Texte fourni:
François était un créateur, un imaginatif. L’année 2013 fut celle où il
participa à de nombreuses émissions de TV ou radios, ce à quoi je
l'encourageais vivement et nous échangions souvent à ce sujet. Sa
notoriété commençait
à l’élargir significativement. J’ai souvenir notamment de son passage à On n’est pas couché animé par Laurent Ruquier pour présenter son
ouvrage La bombe de la dette étudiante
(Editions Bruno Leprince) en 2013.
Sa
contribution intellectuelle ne faiblissait jamais. En 2013 toujours, à la rentrée il
publiera un étonnant Délinquance, les
coupables sont à l’intérieur (éditions Bruno Leprince) qui sera une
contribution majeure pour une réflexion républicaine sur le rôle de la police
et pour dénoncer les dérives actuelles voulues par Nicolas Sarkozy et continuée
par Manuel Valls.

Vos consignes: Poursuivez le texte sur François ci-dessus en reprenant juste après sa dernière phrase.

Données:
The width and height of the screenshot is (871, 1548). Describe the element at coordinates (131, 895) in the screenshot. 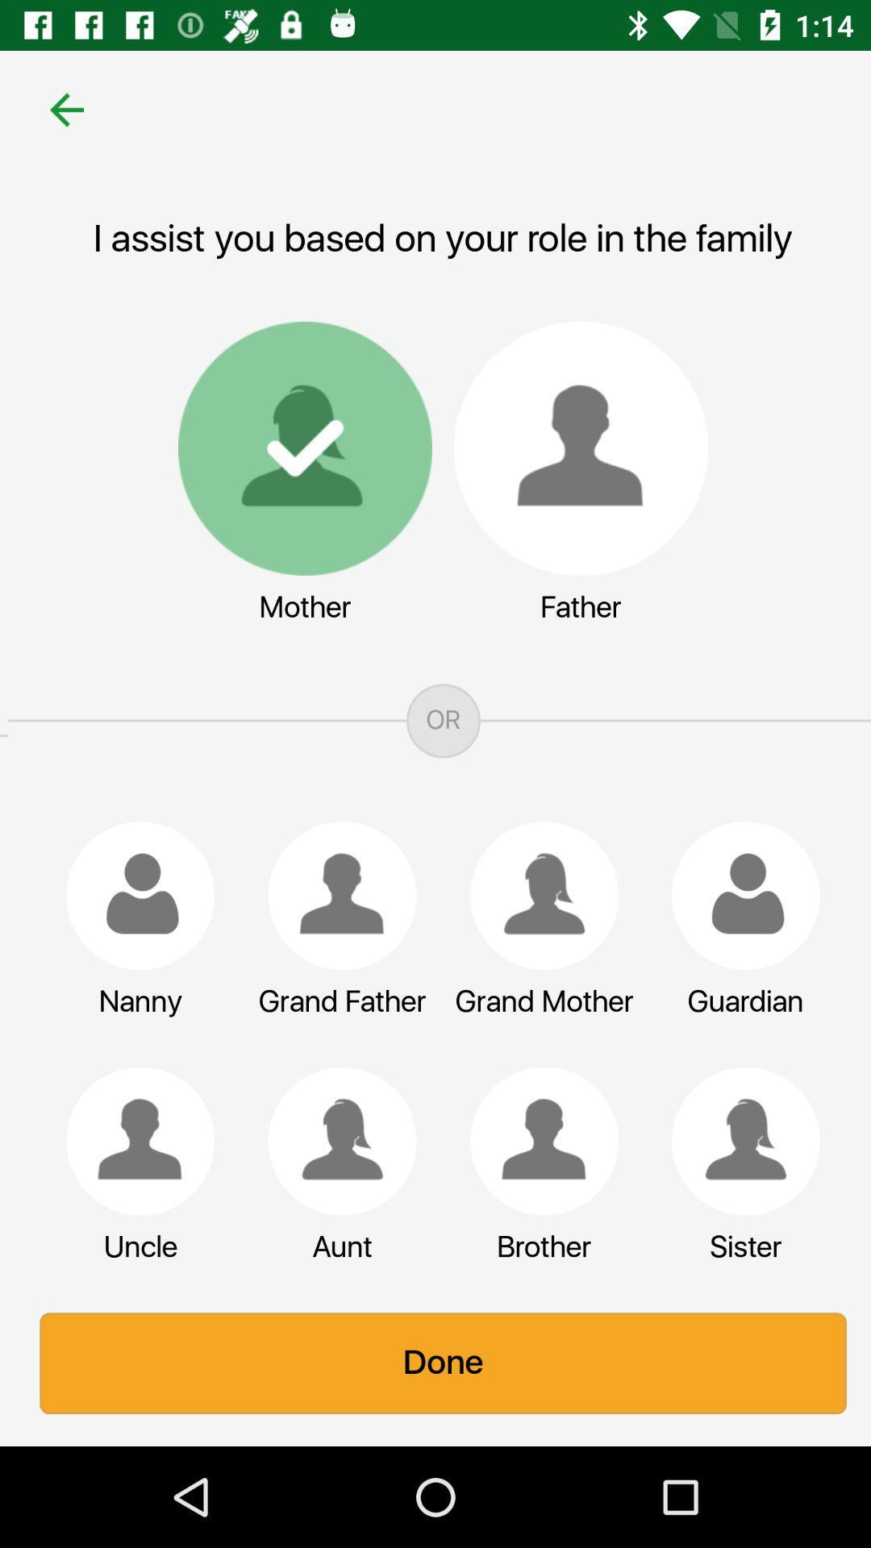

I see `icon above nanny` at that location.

--

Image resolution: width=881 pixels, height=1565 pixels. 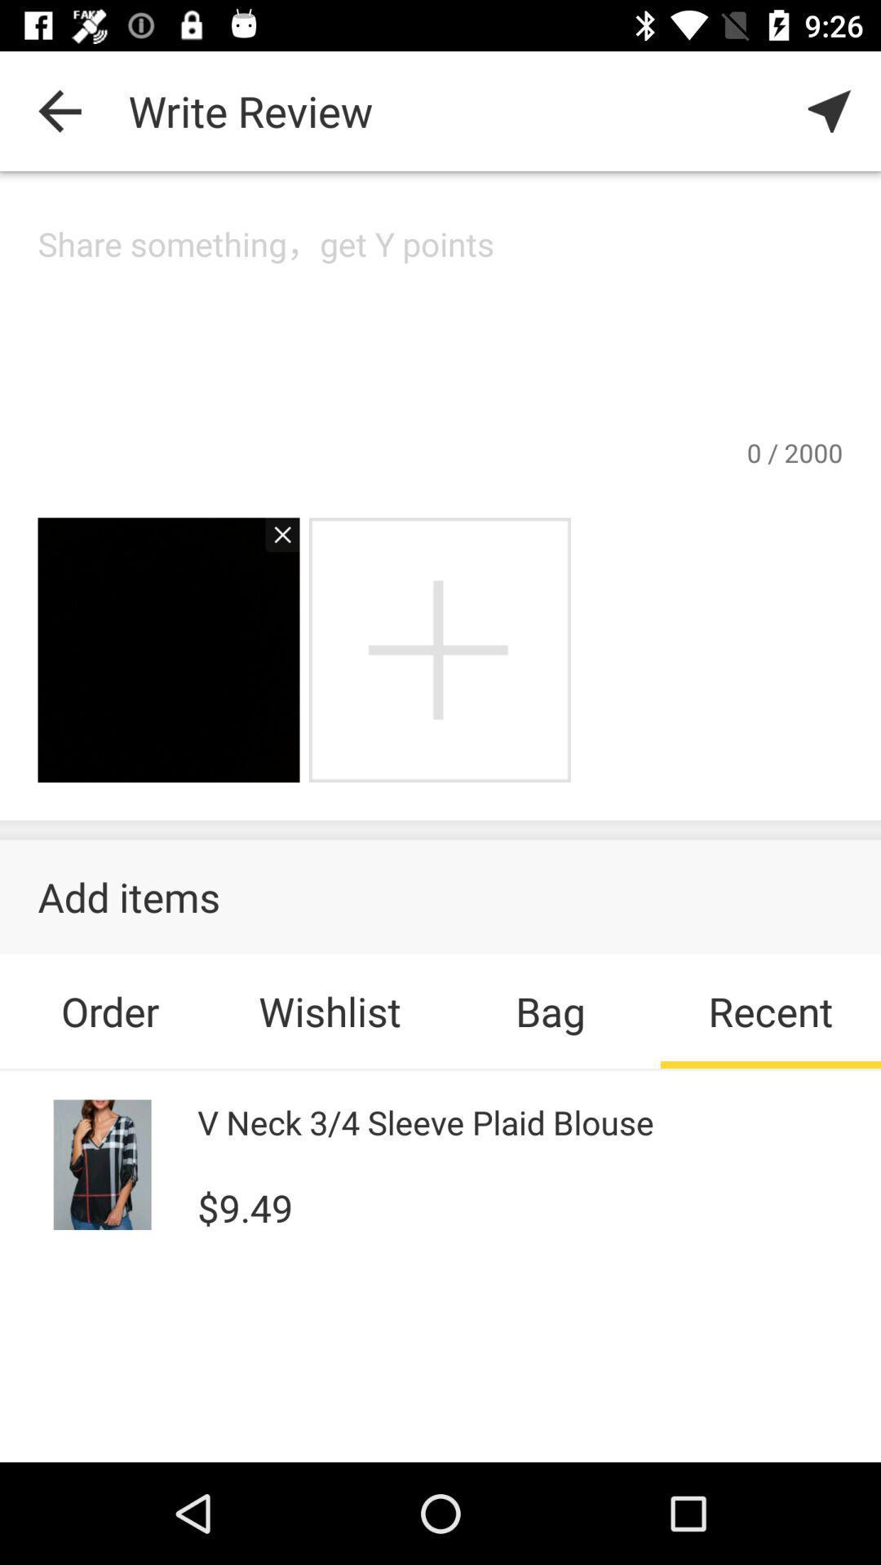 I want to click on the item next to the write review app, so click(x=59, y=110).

Réponse attendue:
Cet ouvrage est sans doute celui qu'il eut plus de temps de travailler,
de fignoler et il restera comme une référence. Sans prévenir, François
avait pris la décision de fouiller cette question sensible et, là encore
le temps d'un été, il avait produit cette œuvre. Je regrette finalement
que ce travail n'est pas été davantage valorisé alors que le thème de
la sécurité est omniprésent dans notre vie politico-médiatique.
Tirant
bilan
des élections européennes de juin 2014 et le semi échec de ses
résultats, la conviction de François était acquise à l’idée qu’il
fallait nous révolutionner à nouveau et se
redéployer politiquement sans reproduire mécaniquement des figures
politiques
déjà affaiblies comme le Front de Gauche, déchiré dans les
contradictions
municipales. Ses dernières contributions à notre direction nationale
furent de
dire qu’il fallait imaginer un grand Mouvement pour la 6e
République. Il se réjouissait des processus politique en cours en Grèce
et particulièrement en Espagne avec Podemos qu'il suivait de près en s'y
rendant plusieurs fois, notamment pour présenter ses ouvrages. Mais
déjà la maladie commençait à l’affaiblir. Un an plus tard il
était emporté.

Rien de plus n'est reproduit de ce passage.